Members of the New Jersey Coalition For Diverse And Inclusive Schools announce their lawsuit

A lawsuit filed by a coalition of civil rights groups in New Jersey seeks to have the courts strike down provisions of state education law.

Retired New Jersey Supreme Court Justice Gary Stein chairs the Coalition for Diverse and Inclusive Schools. He says the lawsuit challenges the segregation of public and charter schools by race, ethnicity, and poverty.

“New Jersey’s public school segregation results from a long standing failure of state educational policy that legally and morally indefensible.”

Although segregation in public schools in New Jersey is prohibited, Ryan Haygood with the Institute for Social Justice says schools in the state are among the most segregated in the nation.

“New jersey has been complicit in the creation and persistence of school segregation because it requires that students attend public schools in the municipalities in which they live.”

Elise Boddie is a constitutional law professor at Rutgers and the former director of the NAACP’s legal defense fund.  She says hundreds of thousands of students are still forced to learn in segregated classrooms. 

“We cannot afford to ignore this problem any longer. Our state is becoming more diverse, but segregation is becoming worse and we have to do better.”

The coalition says segregation prevents hundreds of thousands of Black, Latino, and poor students from reaching their full potential.

Christian Estevez with the Latino Action Network says the lawsuit is intended to change that.

“We need to fix a major injustice.  And we need to fix it because it’s the moral and right thing to do.

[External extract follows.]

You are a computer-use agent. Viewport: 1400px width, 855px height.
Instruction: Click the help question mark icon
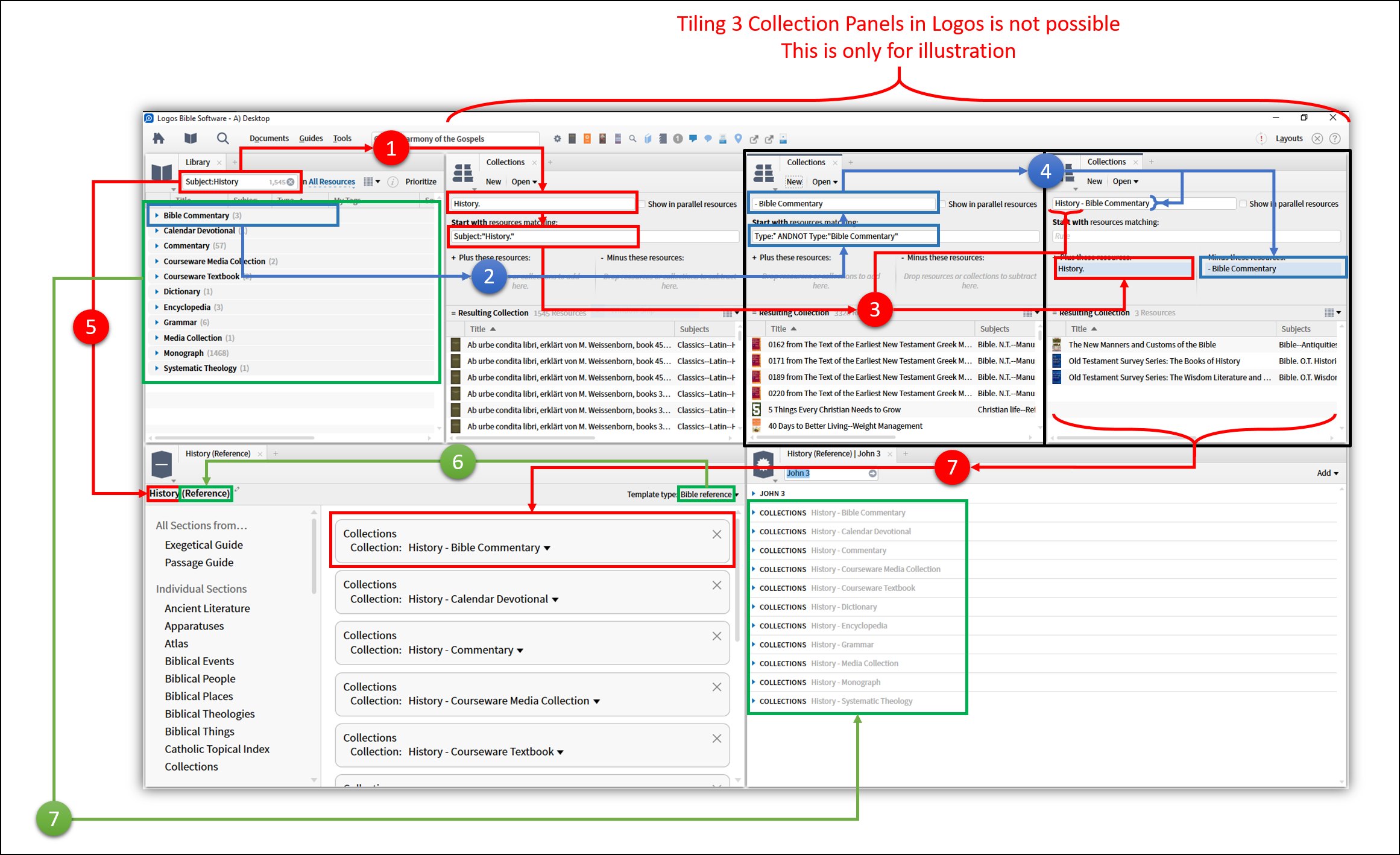1335,139
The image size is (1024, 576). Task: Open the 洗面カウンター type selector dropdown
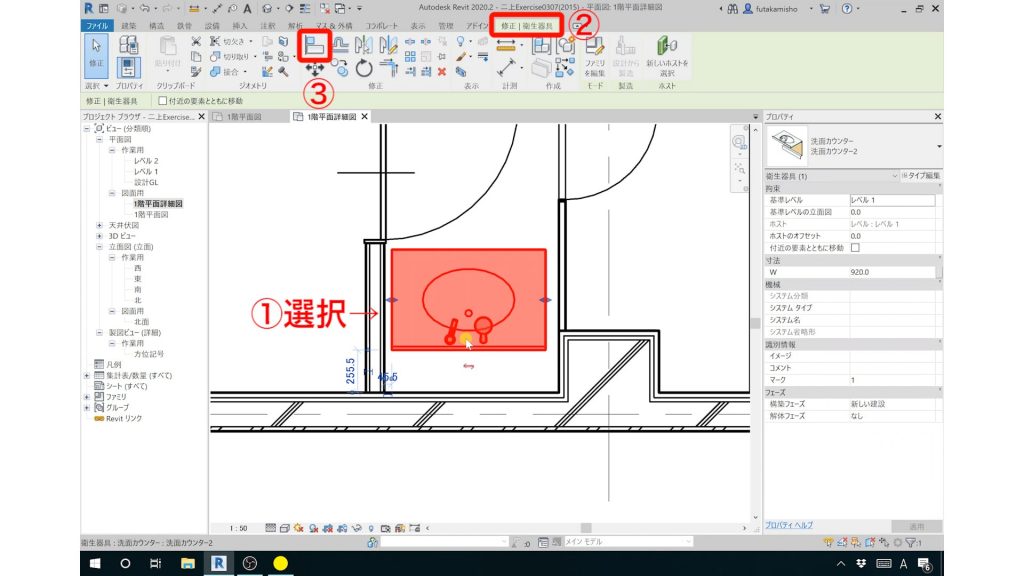[x=938, y=146]
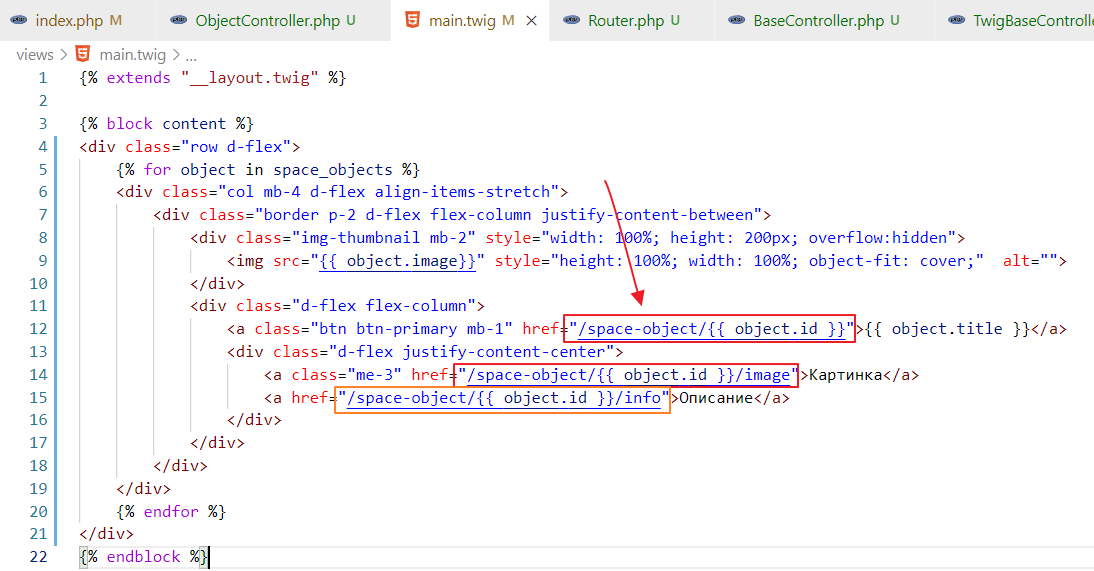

I pray that we’re successful not just for Latino families, not just for Black families, but for white families and all of New Jersey. And hopefully it will serve as an example to the rest of the country.” 

The coalition says it may take several years to solve the problem. Among the remedies it suggests are voluntary transfer plans for children to be able to attend schools in other districts and magnet schools that would include students from both urban and suburban schools.